**Directive**
In the article comparing the Mac mini with a PC build, substitute "Mac supporters" for "Apple fans" and reproduce everything from "The camps were" down to "of Aiscreen.io, opinionated.".

Such a PC would deliver a faster experience due to the increase in RAM, it will also have more storage. The primary advantage would lie in its video card, which would be at least three times faster than the Mac mini’s. This component alone would have more memory than a unified 8GB of Mac mini.

Since not all software is interchangeable, the choice ultimately depends on individual use cases, needs, and preferences.

What do experts have to say?

The PC vs. Mac debate is as lively as ever. Sixty experts weighed in on my question, which I posted on the helpareporter.com platform: “What’s the better option – a 599$ Mac mini or a PC build for the same price?”

The camps were divided as follows:

  • 33 for PC,
  • 10 for Mac,
  • 16 were undecided, saying: “It’s a personal choice that depends on use cases.”
  • 1 proposed a third option, a prebuilt mini PC

Here are some arguments from Apple fans:

“If you're looking for a compact and powerful system, the Mac mini offers exceptional value starting at $599. With its M2 Apple Silicon chip, it handles a wide range of tasks efficiently, including browsing, office work, and even photo/video editing. The Mac mini's integration of dedicated video encode/decode engines and machine learning capabilities adds to its versatility,” Nikita Sherbina, CEO of Aiscreen.io, opinionated.

“Personally, my travel-based lifestyle draws me more towards Mac Mini. Its size, inbuilt security, and integration features outweigh a PC build's customization in a stationary setup,” says Yulia Saf, travel guru and owner of misstourist.com. “Integration across iOS devices is optimal for me as a frequent Apple user.”

“Consider the M2 processor – even the basic model’s got 8 cores CPU, and the GPU has 10 cores. It’s also optimized for a variety of tasks, including productivity, coding, and more. Just one thing to note: choose a model with at least 16GB of RAM. It’s going to cost more than the $599 minimum, but it’ll be worth it,” Tina Grant, Technical Manager at Aerospheres, stated.

“While there are certainly benefits to both, I think that for most people, a Mac mini would be the better choice. Personally, that’s what I would choose too. Both have virtually the same capabilities, but Mac Minis require significantly less power, so if you have a PC build, you’re going to be using up a lot more electricity. I’m a big fan of Mac minis, so I think they are a worthwhile investment,” said Rex Freiberger, CEO & Editor at gadgetreview.com.

“I would choose a Mac mini because I appreciate its smooth functioning, user-friendly interface, and ease of syncing with my Apple devices. The Mac mini is a small and powerful computer produced by Apple. It has a contemporary appearance and is powered by macOS, which is known for its user interface and fluid performance. The Mac mini is ideal for both general computing and creative tasks such as photo and video editing,” Jack Kennedy, an editor at Thailand Nomad, shared.

“I would choose the Mac mini for my own use. I value the ease of use and reliability of the Mac mini, and I do not need a computer for gaming or demanding tasks. I also appreciate the fact that the Mac mini is compact and can be easily moved around,” said Ameya Dalvi, Business Head at Top10Ratings.

Daivat Dholakia, VP of Operations at Essenvia, would have chosen a PC a few years ago. However, now the M2 chip appeals more to him as it “gives you a pretty powerful GPU along with the powerful CPU, which saves you a lot of money and time.”

**Given information**
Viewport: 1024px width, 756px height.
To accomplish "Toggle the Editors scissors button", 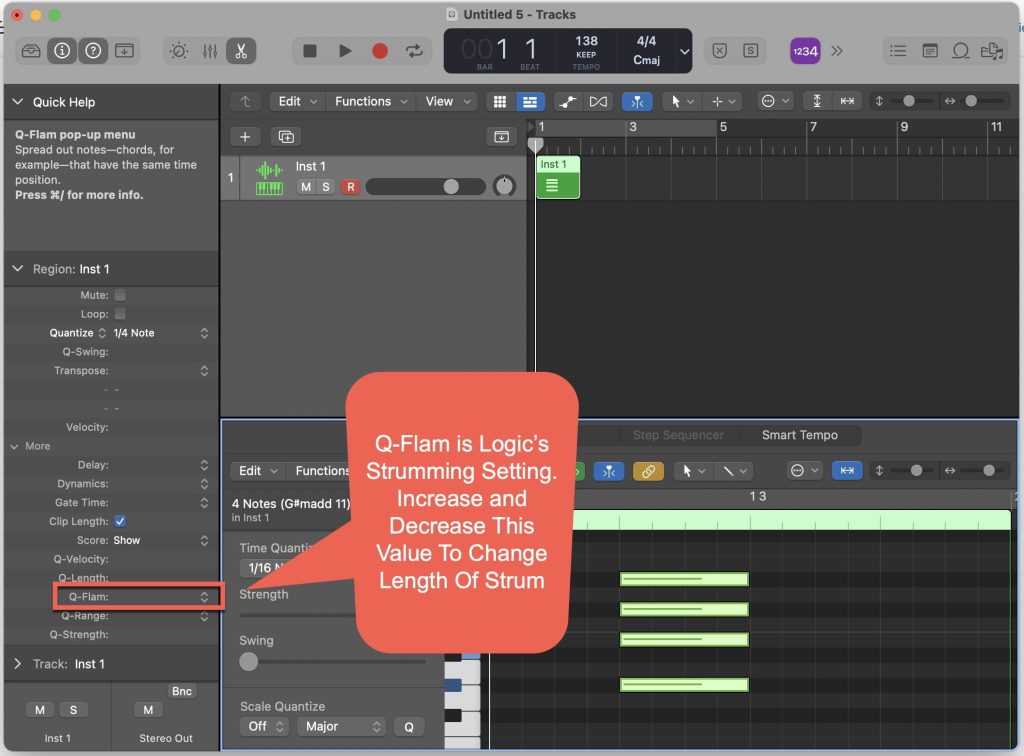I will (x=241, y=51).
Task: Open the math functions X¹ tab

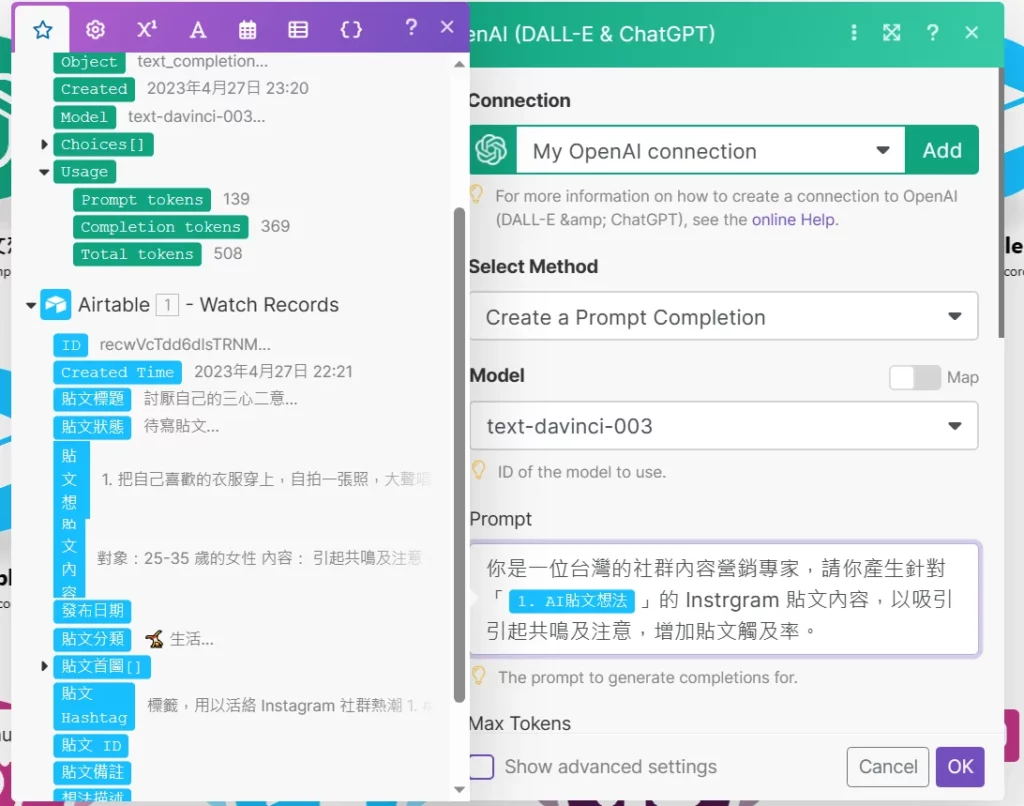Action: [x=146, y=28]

**Response**
The camps were divided as follows:

  • 33 for PC,
  • 10 for Mac,
  • 16 were undecided, saying: “It’s a personal choice that depends on use cases.”
  • 1 proposed a third option, a prebuilt mini PC

Here are some arguments from Mac supporters:

“If you're looking for a compact and powerful system, the Mac mini offers exceptional value starting at $599. With its M2 Apple Silicon chip, it handles a wide range of tasks efficiently, including browsing, office work, and even photo/video editing. The Mac mini's integration of dedicated video encode/decode engines and machine learning capabilities adds to its versatility,” Nikita Sherbina, CEO of Aiscreen.io, opinionated.